The depths of quantum physics often challenge our basic understanding of reality, as exemplified by John Archibald Wheeler’s delayed-choice experiments in 1978 and 1984. . These thought experiments highlight a core idea of quantum theory, suggesting that photons should not be given any concrete substance during their flight from their entry point to their final moments.
These experiments closed a loophole in the traditional double-slit experiment, showing that quantum behavior depends on the experimental setup.
The concept of delayed choice disrupts our understanding of causality, particularly when it comes to how a photon of light "decides" to travel as a particle or a wave. Early researchers claimed that photons seemed to "sense" the experimental apparatus they passed through and adjust their behavior accordingly.
Wheeler's delayed-choice experiment demonstrated that the propagation model could not consistently explain quantum theory. In this experiment, the photons have two equal paths from the source to the detector. The key to this experiment is that the choice between the two paths is delayed until just before the test.
The goal is to ensure that any particle or wave traveling through a quantum system has crossed two distinct paths before choosing a way to proceed in an experiment.

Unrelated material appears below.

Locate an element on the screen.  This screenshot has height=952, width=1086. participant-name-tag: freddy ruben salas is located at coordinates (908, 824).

Or from the perspective of a "cosmic interferometer," Wheeler imagined a quasar billions of light years away bending and interfering light through a massive galaxy. As photons travel in the direction of Earth, they have to "decide" to go around this massive galaxy as particles, or as waves, taking both paths at once.

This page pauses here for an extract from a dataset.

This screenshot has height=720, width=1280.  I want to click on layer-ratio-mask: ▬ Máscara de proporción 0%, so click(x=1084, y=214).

When such photons reach Earth, astronomical observations will see the image of two quasars separated by the gravitational lens effect. Some researchers point out that if a photon is emitted as a particle, it should be detectable in only one telescope. The choice of photons seems to have been set hundreds of millions of years ago. However, researchers have begun challenging this setup by routing the output of two telescopes into a beam splitter.

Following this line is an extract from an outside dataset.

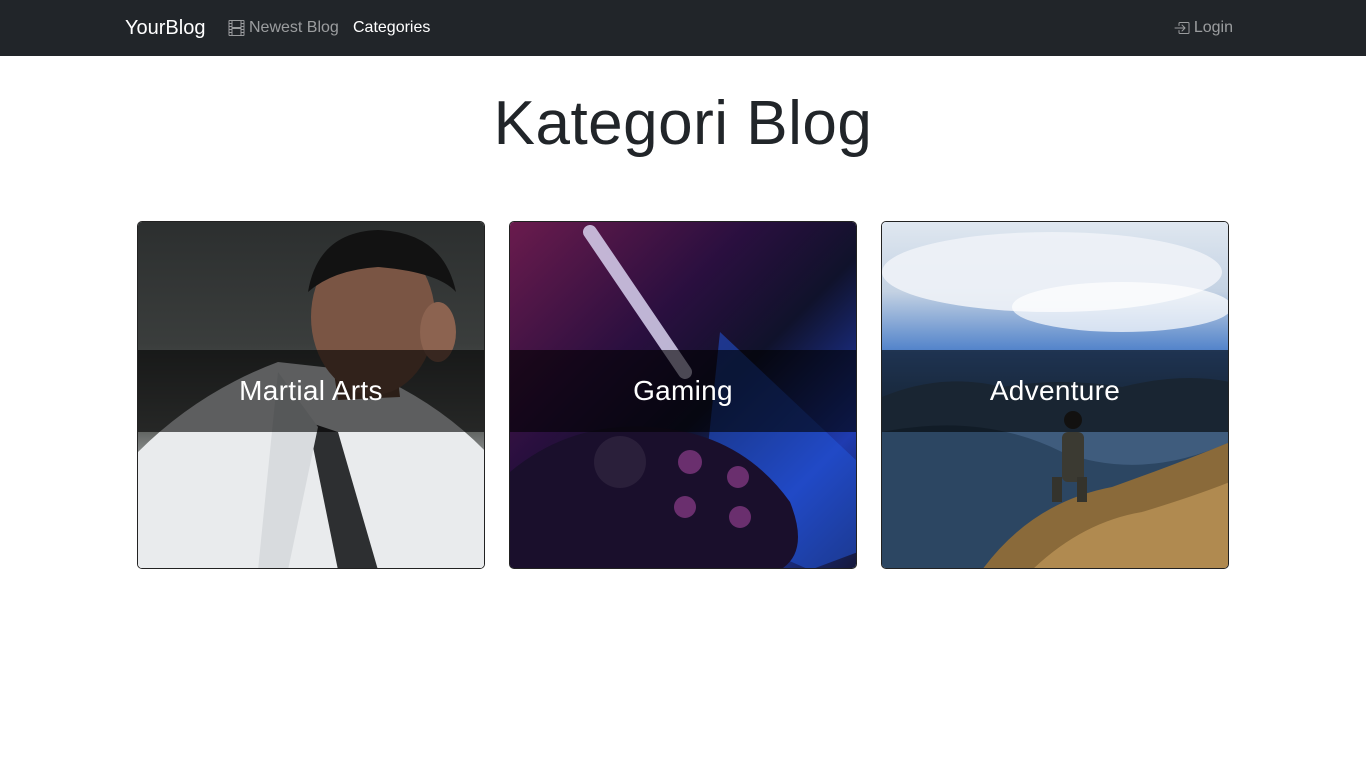 Image resolution: width=1366 pixels, height=768 pixels. I want to click on film-icon, so click(236, 28).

The results of observations of this system were surprising: one output showed strong interference, while the other was almost zero, indicating that the photons experienced self-cancelling quantum effects in the process.
Wheeler took his thinking even further, and began to question whether all this meant that the behavior of photons was traceable and self-selected. In other words, when astronomers place or remove a beam splitter at one moment in time, those photons from millions of years ago could retroactively make different choices, which has captured people's imagination.
The idea of delayed choice can also be found in the classic double-slit experiment. When set up based on the behavior of photons, how would the light pass through the double slits differently depending on the detection equipment? Does this question confuse many scientists? The double-slit experiment reveals the wave-particle duality and prompts people to think: How does a photon become a wave or a particle at the moment of "decision"?
The experiment's predictable results were not affected regardless of when the detection screen was inserted or removed, challenging our fundamental understanding of quantum phenomena.
In this challenge, scientists also began to explore Bohm's interpretation, which states that photons or electrons follow the laws of classical physics and are influenced by quantum potential on this basis. This theory provides a different perspective on the connection between quantum behavior and history, but the view also faces the challenge of being inconsistent with relativity.
Researchers moving toward designing delayed-choice experiments based on quantum effects have finally revealed the deep structure of wave-particle duality. These experimental explorations not only expand our understanding of the quantum world, but also prompt a rethinking of the role of observers. As the latest delayed-choice experiments, their boundaries with classical physics are becoming increasingly blurred, and they present novel wave-particle coexistence phenomena.
As experiments progress, the scientific community is approaching a key question: Is the behavior of photons really determined by our choices? Perhaps, on a deeper level, this is all just part of the complex workings of nature?